▸ **TASK**: Word for word, please restate each record and pass over the pictures.

Stored data:

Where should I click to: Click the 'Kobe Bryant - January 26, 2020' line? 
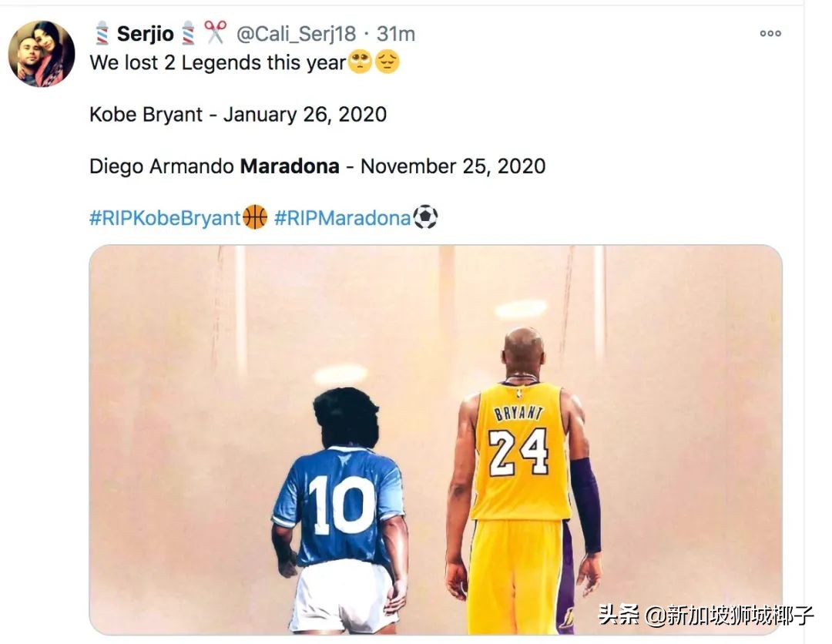pos(238,115)
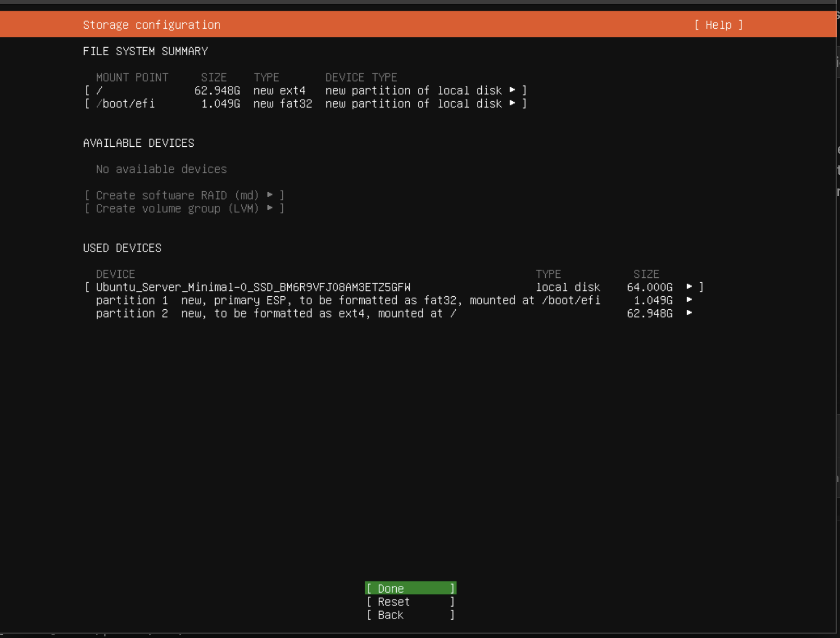Image resolution: width=840 pixels, height=638 pixels.
Task: Select the /boot/efi filesystem row
Action: click(217, 103)
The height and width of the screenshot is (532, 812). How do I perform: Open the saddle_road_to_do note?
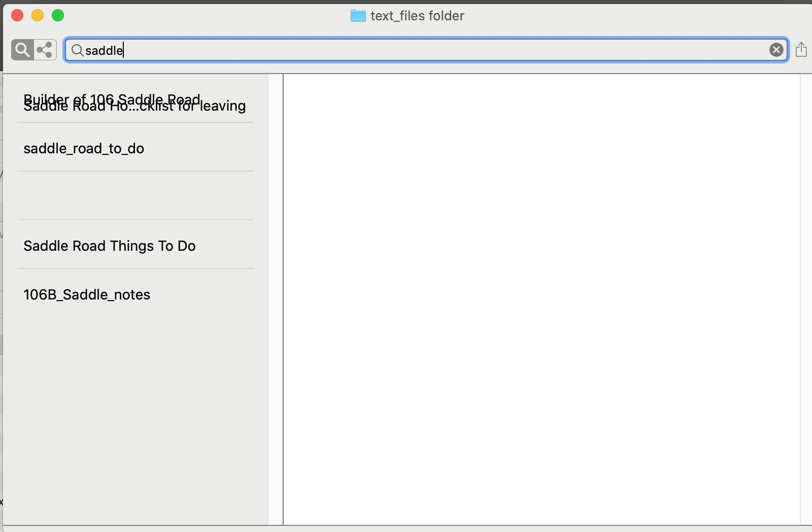tap(84, 148)
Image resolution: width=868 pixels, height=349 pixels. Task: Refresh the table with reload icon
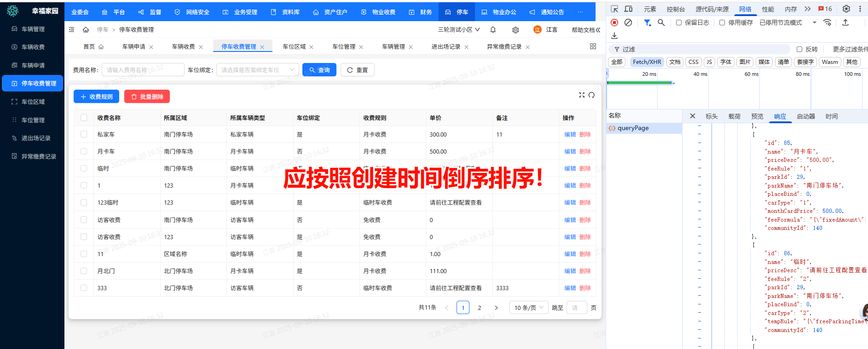pos(592,95)
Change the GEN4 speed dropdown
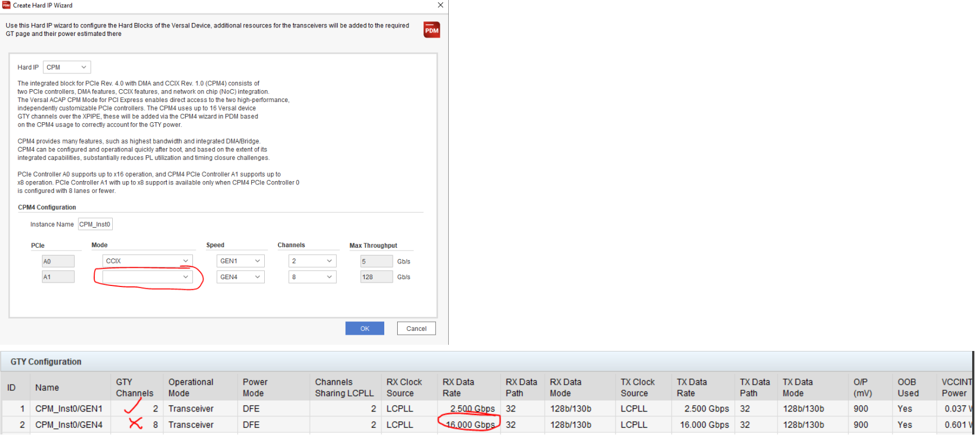The height and width of the screenshot is (439, 980). (240, 277)
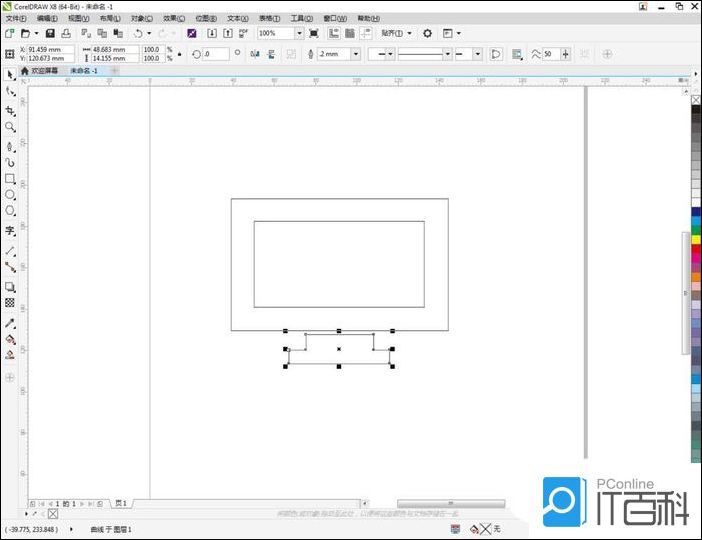The image size is (702, 540).
Task: Click the 页1 page tab
Action: point(121,503)
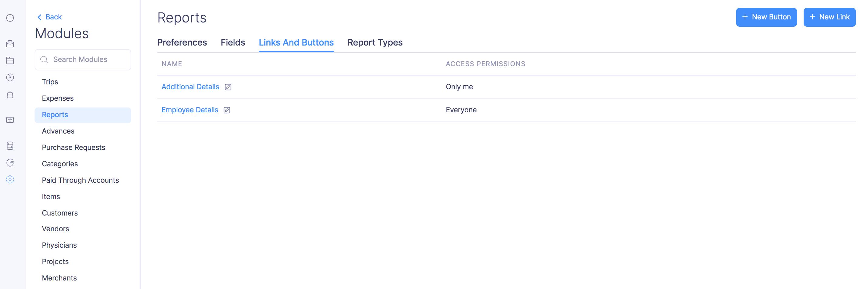Click edit icon beside Additional Details

pos(228,87)
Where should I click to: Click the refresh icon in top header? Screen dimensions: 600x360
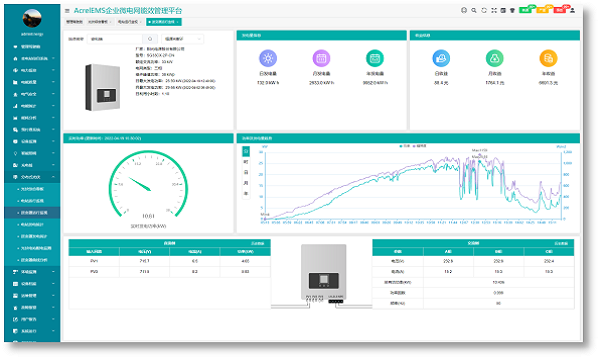[x=484, y=10]
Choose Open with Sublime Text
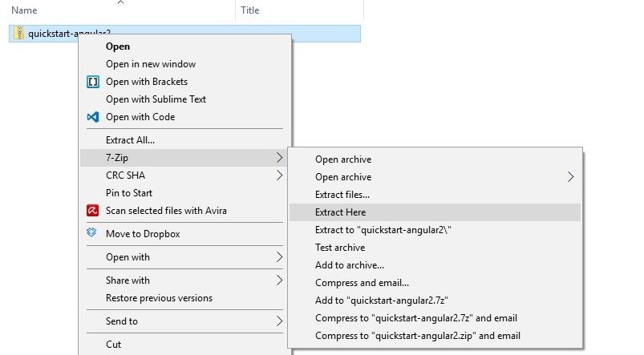This screenshot has width=644, height=355. pyautogui.click(x=156, y=99)
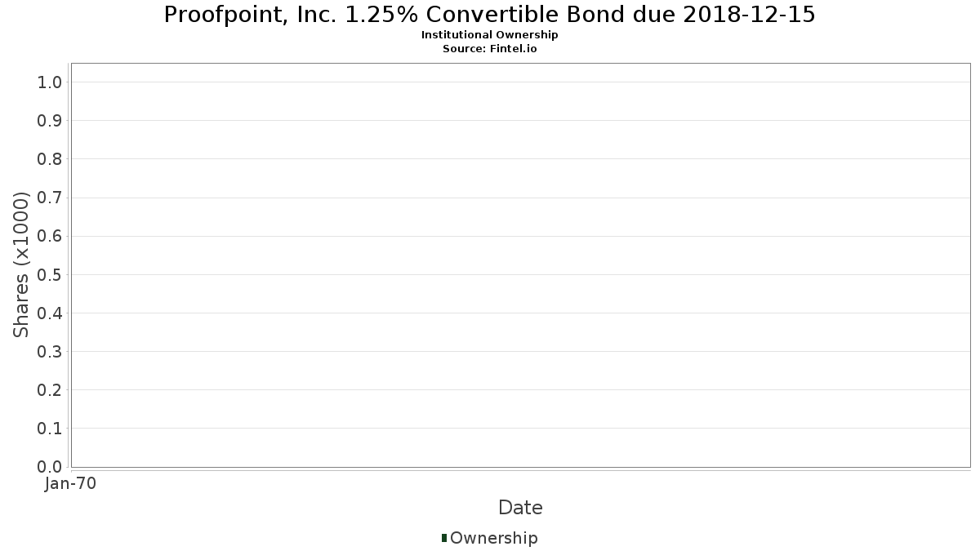This screenshot has width=980, height=551.
Task: Select the 0.8 y-axis tick label
Action: (50, 159)
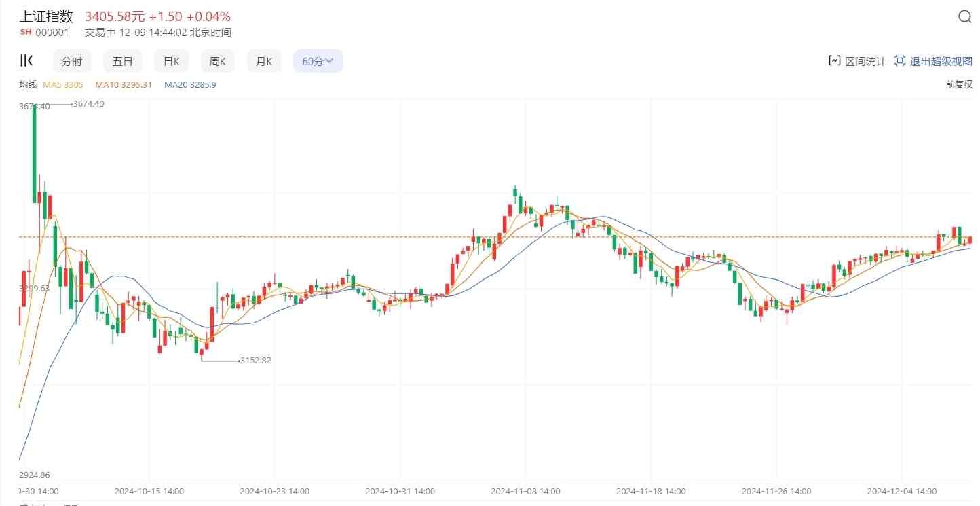Screen dimensions: 980x506
Task: Toggle the MA5 moving average label
Action: click(63, 84)
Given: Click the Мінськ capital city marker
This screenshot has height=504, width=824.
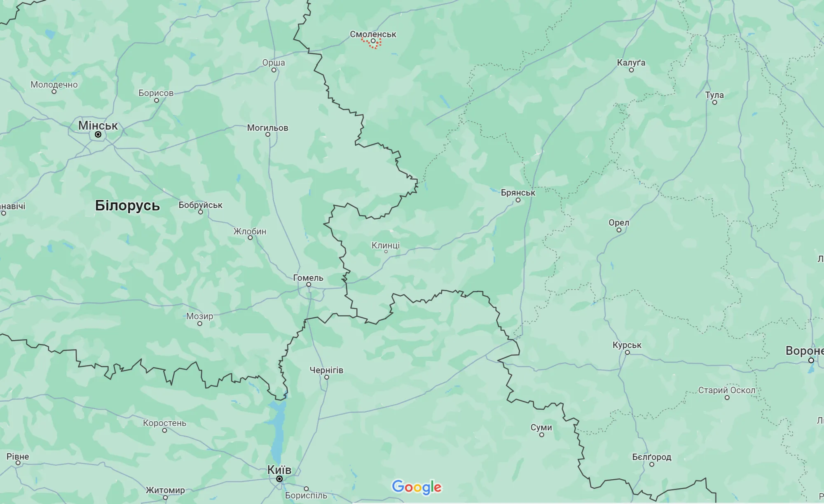Looking at the screenshot, I should tap(98, 135).
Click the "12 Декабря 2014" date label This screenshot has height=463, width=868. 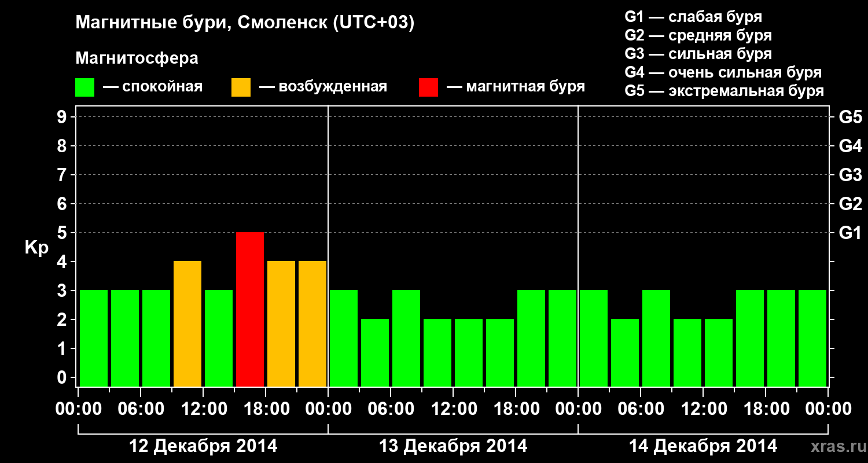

▸ **OUTPUT OF THE TASK**:
Where should I click to: Click the 'Kobe Bryant - January 26, 2020' line? 
pos(238,115)
Image resolution: width=840 pixels, height=638 pixels.
Task: Select the /boot/efi filesystem row
Action: click(217, 103)
The height and width of the screenshot is (532, 812). How do I perform: Open the saddle_road_to_do note?
tap(84, 148)
Image resolution: width=868 pixels, height=349 pixels. Task: Refresh the table with reload icon
pos(592,95)
Change the GEN4 speed dropdown
The height and width of the screenshot is (439, 980). (240, 277)
The image size is (702, 540).
Task: Click the 页1 page tab
Action: point(121,503)
Click edit icon beside Additional Details

pos(228,87)
Where should I click to: Click the refresh icon in top header? Screen dimensions: 600x360
[x=484, y=10]
Choose Open with Sublime Text
This screenshot has width=644, height=355. pyautogui.click(x=156, y=99)
This screenshot has width=980, height=551.
Task: Select the 0.8 y-axis tick label
Action: (50, 159)
Screen dimensions: 980x506
Task: Toggle the MA5 moving average label
Action: click(63, 84)
Given: Click the Мінськ capital city marker
This screenshot has height=504, width=824.
Looking at the screenshot, I should tap(98, 135).
Click the "12 Декабря 2014" date label This screenshot has height=463, width=868. 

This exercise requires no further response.